Os portugueses continuam determinados a viajar este verão, apesar da pressão sobre os preços no setor turístico causada pela crise energética e pela instabilidade geopolítica. Segundo o II Estudo “O Consumo Online em Portugal 2026”, da Webloyalty, 77% dos consumidores prevê comprar serviços turísticos online ao mesmo nível ou acima do registado no ano passado.
O estudo indica que as viagens são já a quarta categoria mais comprada online em Portugal, escolhida por 35% dos consumidores, atrás apenas de moda e acessórios, tecnologia e produtos de saúde e beleza.
A Madeira lidera entre as regiões onde mais se recorre à Internet para adquirir serviços turísticos, com 47% dos residentes a optarem pelo canal digital, seguida pelos Açores e Faro, ambos com 41%.
Apesar do aumento dos custos associados às viagens, sobretudo no transporte aéreo, a maioria dos portugueses pretende manter gastos controlados. Cerca de 67% dos inquiridos afirma que irá gastar até 500 euros por viagem e por pessoa nas reservas online, enquanto 10% admite ultrapassar os 1.000 euros.

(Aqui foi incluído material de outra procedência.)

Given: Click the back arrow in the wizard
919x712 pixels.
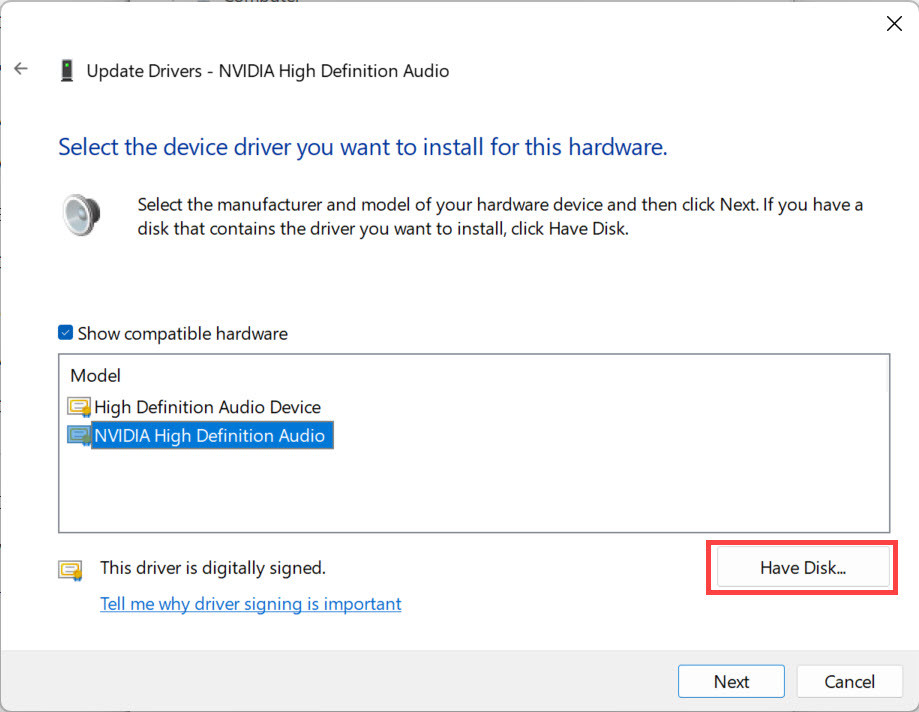Looking at the screenshot, I should (21, 70).
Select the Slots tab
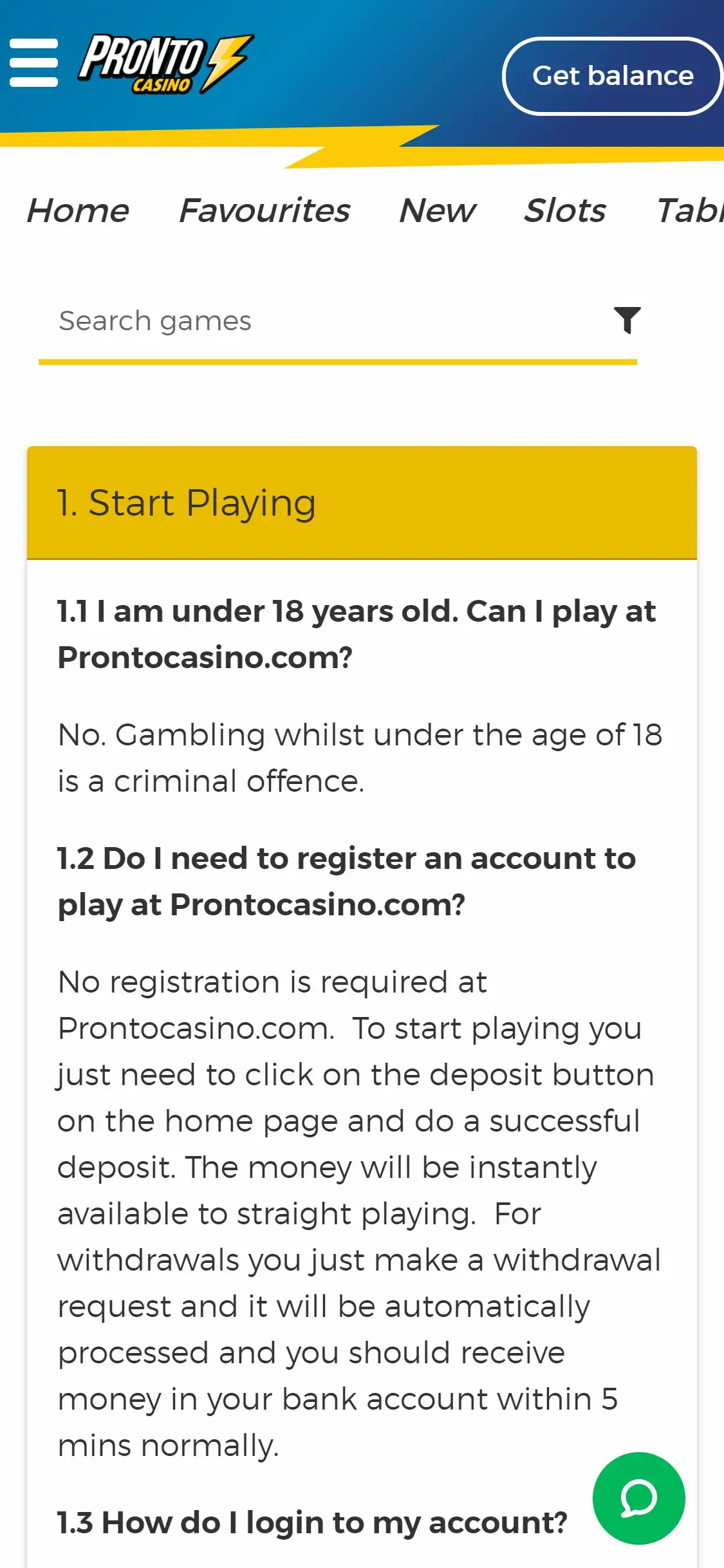The image size is (724, 1568). point(565,210)
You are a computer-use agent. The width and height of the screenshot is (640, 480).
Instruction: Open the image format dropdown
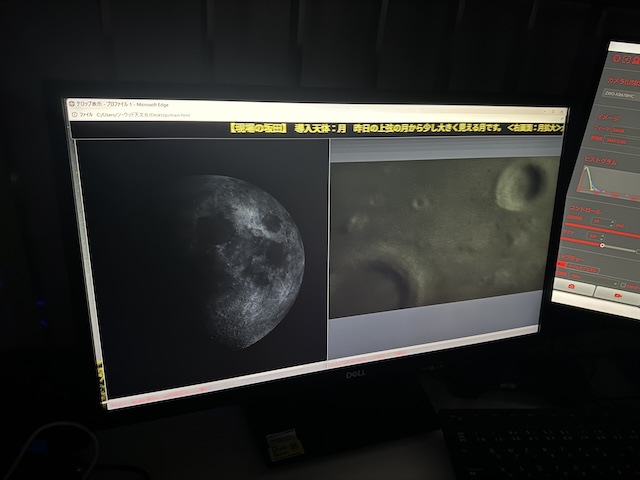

Segundo a Webloyalty, o contexto atual é marcado pela subida do preço do petróleo, impulsionada pelo conflito no Médio Oriente e pelo encerramento do Estreito de Ormuz, situação que está a pressionar os custos operacionais das companhias aéreas e de toda a cadeia turística.
Ainda assim, os consumidores continuam a privilegiar os canais digitais para planear férias e comparar preços. O alojamento surge como o serviço mais reservado online, escolhido por 60% dos portugueses, seguido da compra de bilhetes e atividades (42%) e do transporte (41%). Os pacotes de férias continuam igualmente a ganhar espaço, sendo opção para um em cada quatro consumidores.
Citado no estudo, Eduardo Esparza, VP General Manager da Webloyalty Iberia & LATAM, considera que a Internet se consolidou como o principal canal de planeamento de viagens, sobretudo numa altura em que os consumidores procuram maximizar a poupança.
O responsável destaca ainda o crescimento do interesse por soluções de cashback, num contexto em que o aumento do preço dos combustíveis e das viagens está a tornar a poupança “uma necessidade” para muitos consumidores.